L’arrivée au pouvoir de Bola Tinubu n’est pas du goût des vendeurs de “kpayo”. « Tous les vendeurs béninois sont mécontents et ils regrettent que les Nigérians l’aient choisi ! », confie Henri Assogba, porte-parole de l’Association des vendeurs de l’essence de l’Atlantique. Toutefois reconnait-il, « on ne peut rien attendre des autorités parce que nous exerçons une activité illicite ». La solution qu’il entrevoit à cette crise récurrente, réside dans la reconversion des milliers de vendeurs/ses qui vivent directement de ce commerce. « Nous prions Dieu pour que nos autorités créent des emplois pour que beaucoup de gens trouvent un autre travail », souhaite Henri Assogba.
Anticipation
Au siège de Bénin Intelligent vendredi 9 juin où il a tenu sa rencontre hebdomadaire avec la presse, le porte-parole du gouvernement, Wilfried Léandre Houngbédji a vanté la politique d’anticipation du gouvernement. Elle s’est traduite, a-t-il expliqué, par la multiplication des stations d’essence. Ces dernières années, elles ont, en effet, poussé comme des champignons dans plusieurs coins de rue surtout à Cotonou. Les plus en vue sont Bénin Petro, Ewell, Jehovah Nissi Petroleum (Jnp) et Oryx Energies.
La crise aurait été plus dure « il y a 10 ans ou 15 ans si la situation pareille se présentait et que nous n’avons pas encouragé, la multiplication, la diversification des stations-services dans nos grandes villes et dans tout le pays », a-t-il insisté. « Nous avons été dans l’anticipation en œuvrant que les stations essaiment partout afin qu’on ne dise pas ici à là, c’est parce qu’il n’y a pas de station, c’est parce qu’il n’y a pas de sources formelles que l’informel prospère », a-t-il souligné.
Formalisation
Le Code pénal béninois révisé en 2018 criminalise la vente d’essence aux abords des voies publiques. La répression, à travers la saisie des stocks des vendeurs par la Police peine toujours à venir au bout du phénomène, qui s’est imposé comme la principale source d’approvisionnement des Béninois. « 70% de l’essence consommée au Bénin provient du circuit informel. Structurellement nous avons donc aujourd’hui 30% des consommateurs d’essence qui vont dans les stations-services », a reconnu Wilfried Léandre Houngbédji.

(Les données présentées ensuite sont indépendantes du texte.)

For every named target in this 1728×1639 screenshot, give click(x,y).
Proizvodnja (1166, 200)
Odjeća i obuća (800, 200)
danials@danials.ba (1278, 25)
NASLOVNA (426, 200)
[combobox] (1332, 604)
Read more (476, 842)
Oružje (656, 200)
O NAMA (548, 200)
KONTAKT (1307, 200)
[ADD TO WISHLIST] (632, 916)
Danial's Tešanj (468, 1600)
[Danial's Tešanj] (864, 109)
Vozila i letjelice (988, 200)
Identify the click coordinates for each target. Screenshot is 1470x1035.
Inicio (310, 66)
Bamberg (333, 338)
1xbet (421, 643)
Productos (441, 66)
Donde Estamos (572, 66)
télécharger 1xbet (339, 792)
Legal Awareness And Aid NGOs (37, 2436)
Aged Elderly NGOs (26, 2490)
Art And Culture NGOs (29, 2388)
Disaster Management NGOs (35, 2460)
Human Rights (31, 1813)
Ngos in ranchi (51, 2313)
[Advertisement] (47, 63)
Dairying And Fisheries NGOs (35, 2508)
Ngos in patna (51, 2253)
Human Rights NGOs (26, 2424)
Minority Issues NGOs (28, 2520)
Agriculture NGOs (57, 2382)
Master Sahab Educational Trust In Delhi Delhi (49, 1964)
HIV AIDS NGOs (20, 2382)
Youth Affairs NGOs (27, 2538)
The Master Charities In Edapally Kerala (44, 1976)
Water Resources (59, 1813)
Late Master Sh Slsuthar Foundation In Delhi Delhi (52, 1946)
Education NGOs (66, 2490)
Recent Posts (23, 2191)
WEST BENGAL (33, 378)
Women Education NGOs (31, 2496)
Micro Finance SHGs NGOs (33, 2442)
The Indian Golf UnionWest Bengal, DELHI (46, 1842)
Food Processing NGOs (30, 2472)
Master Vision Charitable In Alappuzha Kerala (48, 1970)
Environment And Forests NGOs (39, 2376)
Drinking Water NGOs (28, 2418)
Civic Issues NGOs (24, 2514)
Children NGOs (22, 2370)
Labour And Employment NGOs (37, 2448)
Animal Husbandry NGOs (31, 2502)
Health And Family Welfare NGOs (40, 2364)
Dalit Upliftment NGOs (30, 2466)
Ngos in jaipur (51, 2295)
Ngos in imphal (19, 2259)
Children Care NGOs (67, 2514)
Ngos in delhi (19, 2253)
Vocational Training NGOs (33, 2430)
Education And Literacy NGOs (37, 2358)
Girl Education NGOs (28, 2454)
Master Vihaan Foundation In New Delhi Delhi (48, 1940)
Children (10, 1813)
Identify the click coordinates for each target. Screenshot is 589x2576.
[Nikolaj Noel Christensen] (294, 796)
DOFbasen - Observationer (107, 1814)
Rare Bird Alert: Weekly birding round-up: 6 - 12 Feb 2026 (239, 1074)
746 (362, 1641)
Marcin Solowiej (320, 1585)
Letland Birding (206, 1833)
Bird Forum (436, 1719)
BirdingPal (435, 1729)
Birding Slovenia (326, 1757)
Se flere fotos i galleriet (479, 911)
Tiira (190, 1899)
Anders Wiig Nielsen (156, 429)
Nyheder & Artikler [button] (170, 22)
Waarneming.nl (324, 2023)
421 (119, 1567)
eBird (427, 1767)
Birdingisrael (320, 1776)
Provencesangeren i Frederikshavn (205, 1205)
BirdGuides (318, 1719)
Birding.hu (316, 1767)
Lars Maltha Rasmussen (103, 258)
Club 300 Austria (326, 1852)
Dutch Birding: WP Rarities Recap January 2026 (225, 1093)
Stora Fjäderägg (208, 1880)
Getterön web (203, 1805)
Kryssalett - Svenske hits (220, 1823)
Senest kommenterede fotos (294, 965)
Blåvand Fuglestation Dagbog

En son article 929, le code dispose que « le commerce des carburants, notamment : essence super, essence tourisme, pétrole, mélange deux temps ainsi que celui des lubrifiants aux abords des rues , dans les agglomérations, et tout endroit autre que les dépôts et installations de la Société nationale de commercialisation des produits pétroliers ou des distributeurs agréés sont rigoureusement prohibés ». Les sanctions prévues figurent à l’article suivant, 930. Elles vont de la confiscation des produits pétroliers et des moyens utilisés pour les transporter, à des peines d’emprisonnement et des amendes à partir de 100 000 Fcfa.
Le secteur du commerce illicite de l’essence fait souvent parlé de lui par des incendies parfois avec des dégâts importants. Sans oublier l’impact aussi néfaste sur l’environnement, l’un des arguments brandis par les parlementaires d’alors pour justifier l’adoption du texte. Le gouvernement actuel a donc « encouragé les tenanciers de l’informel à se formaliser en se mettant ensemble pour avoir des stations », rappelle le porte-parole du gouvernement lors de sa sortie médiatique.